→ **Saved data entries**
**********

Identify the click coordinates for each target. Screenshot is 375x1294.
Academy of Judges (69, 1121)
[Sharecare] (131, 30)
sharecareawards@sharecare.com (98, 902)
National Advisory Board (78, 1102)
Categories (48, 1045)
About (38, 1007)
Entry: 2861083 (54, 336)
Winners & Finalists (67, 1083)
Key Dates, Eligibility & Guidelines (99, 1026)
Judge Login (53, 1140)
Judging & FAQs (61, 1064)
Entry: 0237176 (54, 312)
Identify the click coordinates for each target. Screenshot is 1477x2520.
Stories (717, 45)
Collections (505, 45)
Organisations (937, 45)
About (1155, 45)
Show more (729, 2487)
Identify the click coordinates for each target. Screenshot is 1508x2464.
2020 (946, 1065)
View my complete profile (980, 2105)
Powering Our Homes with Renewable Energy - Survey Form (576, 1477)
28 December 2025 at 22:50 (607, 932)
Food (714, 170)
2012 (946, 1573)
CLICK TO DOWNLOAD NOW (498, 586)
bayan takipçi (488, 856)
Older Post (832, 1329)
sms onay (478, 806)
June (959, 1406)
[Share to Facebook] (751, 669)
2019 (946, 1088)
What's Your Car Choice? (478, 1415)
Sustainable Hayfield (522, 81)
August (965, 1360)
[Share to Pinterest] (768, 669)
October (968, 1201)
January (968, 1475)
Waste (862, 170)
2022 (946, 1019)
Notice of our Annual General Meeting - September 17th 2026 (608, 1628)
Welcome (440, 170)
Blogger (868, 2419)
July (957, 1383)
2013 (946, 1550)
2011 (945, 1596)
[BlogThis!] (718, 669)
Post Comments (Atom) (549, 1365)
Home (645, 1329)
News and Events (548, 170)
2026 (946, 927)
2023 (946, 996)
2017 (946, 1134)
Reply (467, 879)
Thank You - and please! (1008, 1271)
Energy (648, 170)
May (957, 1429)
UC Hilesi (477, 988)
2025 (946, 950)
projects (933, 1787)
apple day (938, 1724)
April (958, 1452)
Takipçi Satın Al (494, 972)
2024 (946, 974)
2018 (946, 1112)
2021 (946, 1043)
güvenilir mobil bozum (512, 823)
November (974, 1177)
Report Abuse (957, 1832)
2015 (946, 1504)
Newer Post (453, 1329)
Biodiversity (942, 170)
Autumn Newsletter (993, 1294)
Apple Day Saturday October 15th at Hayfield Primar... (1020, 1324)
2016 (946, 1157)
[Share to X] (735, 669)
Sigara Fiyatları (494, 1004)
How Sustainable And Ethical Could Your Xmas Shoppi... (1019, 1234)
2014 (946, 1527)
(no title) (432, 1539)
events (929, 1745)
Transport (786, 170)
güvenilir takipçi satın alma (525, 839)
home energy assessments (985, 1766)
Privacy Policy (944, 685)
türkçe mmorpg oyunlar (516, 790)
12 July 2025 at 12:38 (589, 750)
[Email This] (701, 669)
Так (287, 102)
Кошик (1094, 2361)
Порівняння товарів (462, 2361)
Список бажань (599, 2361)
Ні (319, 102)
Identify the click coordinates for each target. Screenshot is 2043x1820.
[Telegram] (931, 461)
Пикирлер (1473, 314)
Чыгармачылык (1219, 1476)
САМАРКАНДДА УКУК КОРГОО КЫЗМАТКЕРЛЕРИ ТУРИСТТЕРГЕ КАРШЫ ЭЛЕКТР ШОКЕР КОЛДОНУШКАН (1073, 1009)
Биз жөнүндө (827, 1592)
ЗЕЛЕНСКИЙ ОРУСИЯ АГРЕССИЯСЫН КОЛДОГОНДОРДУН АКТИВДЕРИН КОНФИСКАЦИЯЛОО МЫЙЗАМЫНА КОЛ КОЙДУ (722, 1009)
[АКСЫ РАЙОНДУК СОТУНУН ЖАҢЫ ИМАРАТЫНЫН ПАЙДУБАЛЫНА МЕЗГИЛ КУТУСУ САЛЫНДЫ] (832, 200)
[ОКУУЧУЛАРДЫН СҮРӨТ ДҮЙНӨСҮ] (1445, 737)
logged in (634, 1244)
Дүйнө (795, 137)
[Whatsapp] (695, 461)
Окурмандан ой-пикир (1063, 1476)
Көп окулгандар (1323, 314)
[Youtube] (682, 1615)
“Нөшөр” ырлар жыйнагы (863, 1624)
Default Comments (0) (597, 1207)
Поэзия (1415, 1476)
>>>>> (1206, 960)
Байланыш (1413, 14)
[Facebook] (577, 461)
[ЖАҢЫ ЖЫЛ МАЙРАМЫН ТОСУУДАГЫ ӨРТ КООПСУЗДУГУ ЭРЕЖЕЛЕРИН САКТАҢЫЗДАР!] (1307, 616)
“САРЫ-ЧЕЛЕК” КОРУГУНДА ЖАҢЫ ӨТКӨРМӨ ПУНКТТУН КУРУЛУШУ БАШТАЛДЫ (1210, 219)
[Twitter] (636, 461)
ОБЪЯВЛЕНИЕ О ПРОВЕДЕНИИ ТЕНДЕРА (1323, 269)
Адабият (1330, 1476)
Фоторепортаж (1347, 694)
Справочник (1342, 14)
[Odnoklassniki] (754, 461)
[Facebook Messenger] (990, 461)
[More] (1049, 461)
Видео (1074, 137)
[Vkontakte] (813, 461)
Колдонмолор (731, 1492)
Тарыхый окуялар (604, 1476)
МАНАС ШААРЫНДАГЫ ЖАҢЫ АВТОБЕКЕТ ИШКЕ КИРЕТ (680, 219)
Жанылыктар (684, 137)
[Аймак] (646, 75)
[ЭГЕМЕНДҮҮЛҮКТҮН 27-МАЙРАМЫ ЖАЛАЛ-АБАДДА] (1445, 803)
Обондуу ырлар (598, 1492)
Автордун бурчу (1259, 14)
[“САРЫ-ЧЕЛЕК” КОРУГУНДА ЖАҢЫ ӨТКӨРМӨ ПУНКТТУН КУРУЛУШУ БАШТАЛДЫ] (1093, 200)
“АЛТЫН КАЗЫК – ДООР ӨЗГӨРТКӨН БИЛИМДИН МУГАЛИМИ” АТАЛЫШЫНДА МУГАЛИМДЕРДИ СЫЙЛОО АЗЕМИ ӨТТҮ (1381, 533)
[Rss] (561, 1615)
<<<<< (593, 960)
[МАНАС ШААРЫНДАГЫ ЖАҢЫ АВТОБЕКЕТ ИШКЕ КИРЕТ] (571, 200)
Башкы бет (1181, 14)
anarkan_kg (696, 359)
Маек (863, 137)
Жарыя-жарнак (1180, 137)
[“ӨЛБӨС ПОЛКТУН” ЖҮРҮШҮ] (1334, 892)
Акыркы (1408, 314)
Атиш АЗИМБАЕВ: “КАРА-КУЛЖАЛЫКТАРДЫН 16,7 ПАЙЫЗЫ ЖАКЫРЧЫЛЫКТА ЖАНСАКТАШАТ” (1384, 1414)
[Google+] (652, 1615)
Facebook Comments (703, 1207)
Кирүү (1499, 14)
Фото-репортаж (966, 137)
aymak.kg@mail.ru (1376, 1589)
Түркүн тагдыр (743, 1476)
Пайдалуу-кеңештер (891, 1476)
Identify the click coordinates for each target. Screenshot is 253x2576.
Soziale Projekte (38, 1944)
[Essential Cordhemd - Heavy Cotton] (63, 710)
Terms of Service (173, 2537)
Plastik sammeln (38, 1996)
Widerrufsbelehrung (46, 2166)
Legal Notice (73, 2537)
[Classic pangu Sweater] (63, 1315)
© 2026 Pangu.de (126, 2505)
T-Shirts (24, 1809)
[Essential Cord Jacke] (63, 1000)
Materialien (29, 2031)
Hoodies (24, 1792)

**********

When you answer, set down the entries above precisely as they read.

Identify the click coordinates for each target. Screenshot is 375x1294.
Academy of Judges (69, 1121)
[Sharecare] (131, 30)
sharecareawards@sharecare.com (98, 902)
National Advisory Board (78, 1102)
Categories (48, 1045)
About (38, 1007)
Entry: 2861083 (54, 336)
Winners & Finalists (67, 1083)
Key Dates, Eligibility & Guidelines (99, 1026)
Judge Login (53, 1140)
Judging & FAQs (61, 1064)
Entry: 0237176 (54, 312)
Identify the click coordinates for each target. Screenshot is 1477x2520.
Stories (717, 45)
Collections (505, 45)
Organisations (937, 45)
About (1155, 45)
Show more (729, 2487)
Identify the click coordinates for each target. Screenshot is 1508x2464.
2020 (946, 1065)
View my complete profile (980, 2105)
Powering Our Homes with Renewable Energy - Survey Form (576, 1477)
28 December 2025 at 22:50 (607, 932)
Food (714, 170)
2012 (946, 1573)
CLICK TO DOWNLOAD NOW (498, 586)
bayan takipçi (488, 856)
Older Post (832, 1329)
sms onay (478, 806)
June (959, 1406)
[Share to Facebook] (751, 669)
2019 (946, 1088)
What's Your Car Choice? (478, 1415)
Sustainable Hayfield (522, 81)
August (965, 1360)
[Share to Pinterest] (768, 669)
October (968, 1201)
January (968, 1475)
Waste (862, 170)
2022 (946, 1019)
Notice of our Annual General Meeting - September 17th 2026 (608, 1628)
Welcome (440, 170)
Blogger (868, 2419)
July (957, 1383)
2013 (946, 1550)
2011 (945, 1596)
[BlogThis!] (718, 669)
Post Comments (Atom) (549, 1365)
Home (645, 1329)
News and Events (548, 170)
2026 (946, 927)
2023 (946, 996)
2017 (946, 1134)
Reply (467, 879)
Thank You - and please! (1008, 1271)
Energy (648, 170)
May (957, 1429)
UC Hilesi (477, 988)
2025 (946, 950)
projects (933, 1787)
apple day (938, 1724)
April (958, 1452)
Takipçi Satın Al (494, 972)
2024 (946, 974)
2018 (946, 1112)
2021 (946, 1043)
güvenilir mobil bozum (512, 823)
November (974, 1177)
Report Abuse (957, 1832)
2015 (946, 1504)
Newer Post (453, 1329)
Biodiversity (942, 170)
Autumn Newsletter (993, 1294)
Apple Day Saturday October 15th at Hayfield Primar... (1020, 1324)
2016 (946, 1157)
[Share to X] (735, 669)
Sigara Fiyatları (494, 1004)
How Sustainable And Ethical Could Your Xmas Shoppi... (1019, 1234)
2014 (946, 1527)
(no title) (432, 1539)
events (929, 1745)
Transport (786, 170)
güvenilir takipçi satın alma (525, 839)
home energy assessments (985, 1766)
Privacy Policy (944, 685)
türkçe mmorpg oyunlar (516, 790)
12 July 2025 at 12:38 (589, 750)
[Email This] (701, 669)
Так (287, 102)
Кошик (1094, 2361)
Порівняння товарів (462, 2361)
Список бажань (599, 2361)
Ні (319, 102)
Identify the click coordinates for each target. Screenshot is 2043x1820.
[Telegram] (931, 461)
Пикирлер (1473, 314)
Чыгармачылык (1219, 1476)
САМАРКАНДДА УКУК КОРГОО КЫЗМАТКЕРЛЕРИ ТУРИСТТЕРГЕ КАРШЫ ЭЛЕКТР ШОКЕР КОЛДОНУШКАН (1073, 1009)
Биз жөнүндө (827, 1592)
ЗЕЛЕНСКИЙ ОРУСИЯ АГРЕССИЯСЫН КОЛДОГОНДОРДУН АКТИВДЕРИН КОНФИСКАЦИЯЛОО МЫЙЗАМЫНА КОЛ КОЙДУ (722, 1009)
[АКСЫ РАЙОНДУК СОТУНУН ЖАҢЫ ИМАРАТЫНЫН ПАЙДУБАЛЫНА МЕЗГИЛ КУТУСУ САЛЫНДЫ] (832, 200)
[ОКУУЧУЛАРДЫН СҮРӨТ ДҮЙНӨСҮ] (1445, 737)
logged in (634, 1244)
Дүйнө (795, 137)
[Whatsapp] (695, 461)
Окурмандан ой-пикир (1063, 1476)
Көп окулгандар (1323, 314)
[Youtube] (682, 1615)
“Нөшөр” ырлар жыйнагы (863, 1624)
Default Comments (0) (597, 1207)
Поэзия (1415, 1476)
>>>>> (1206, 960)
Байланыш (1413, 14)
[Facebook] (577, 461)
[ЖАҢЫ ЖЫЛ МАЙРАМЫН ТОСУУДАГЫ ӨРТ КООПСУЗДУГУ ЭРЕЖЕЛЕРИН САКТАҢЫЗДАР!] (1307, 616)
“САРЫ-ЧЕЛЕК” КОРУГУНДА ЖАҢЫ ӨТКӨРМӨ ПУНКТТУН КУРУЛУШУ БАШТАЛДЫ (1210, 219)
[Twitter] (636, 461)
ОБЪЯВЛЕНИЕ О ПРОВЕДЕНИИ ТЕНДЕРА (1323, 269)
Адабият (1330, 1476)
Фоторепортаж (1347, 694)
Справочник (1342, 14)
[Odnoklassniki] (754, 461)
[Facebook Messenger] (990, 461)
[More] (1049, 461)
Видео (1074, 137)
[Vkontakte] (813, 461)
Колдонмолор (731, 1492)
Тарыхый окуялар (604, 1476)
МАНАС ШААРЫНДАГЫ ЖАҢЫ АВТОБЕКЕТ ИШКЕ КИРЕТ (680, 219)
Жанылыктар (684, 137)
[Аймак] (646, 75)
[ЭГЕМЕНДҮҮЛҮКТҮН 27-МАЙРАМЫ ЖАЛАЛ-АБАДДА] (1445, 803)
Обондуу ырлар (598, 1492)
Автордун бурчу (1259, 14)
[“САРЫ-ЧЕЛЕК” КОРУГУНДА ЖАҢЫ ӨТКӨРМӨ ПУНКТТУН КУРУЛУШУ БАШТАЛДЫ] (1093, 200)
“АЛТЫН КАЗЫК – ДООР ӨЗГӨРТКӨН БИЛИМДИН МУГАЛИМИ” АТАЛЫШЫНДА МУГАЛИМДЕРДИ СЫЙЛОО АЗЕМИ ӨТТҮ (1381, 533)
[Rss] (561, 1615)
<<<<< (593, 960)
[МАНАС ШААРЫНДАГЫ ЖАҢЫ АВТОБЕКЕТ ИШКЕ КИРЕТ] (571, 200)
Башкы бет (1181, 14)
anarkan_kg (696, 359)
Маек (863, 137)
Жарыя-жарнак (1180, 137)
[“ӨЛБӨС ПОЛКТУН” ЖҮРҮШҮ] (1334, 892)
Акыркы (1408, 314)
Атиш АЗИМБАЕВ: “КАРА-КУЛЖАЛЫКТАРДЫН 16,7 ПАЙЫЗЫ ЖАКЫРЧЫЛЫКТА ЖАНСАКТАШАТ” (1384, 1414)
[Google+] (652, 1615)
Facebook Comments (703, 1207)
Кирүү (1499, 14)
Фото-репортаж (966, 137)
aymak.kg@mail.ru (1376, 1589)
Түркүн тагдыр (743, 1476)
Пайдалуу-кеңештер (891, 1476)
Identify the click coordinates for each target. Screenshot is 253x2576.
Soziale Projekte (38, 1944)
[Essential Cordhemd - Heavy Cotton] (63, 710)
Terms of Service (173, 2537)
Plastik sammeln (38, 1996)
Widerrufsbelehrung (46, 2166)
Legal Notice (73, 2537)
[Classic pangu Sweater] (63, 1315)
© 2026 Pangu.de (126, 2505)
T-Shirts (24, 1809)
[Essential Cord Jacke] (63, 1000)
Materialien (29, 2031)
Hoodies (24, 1792)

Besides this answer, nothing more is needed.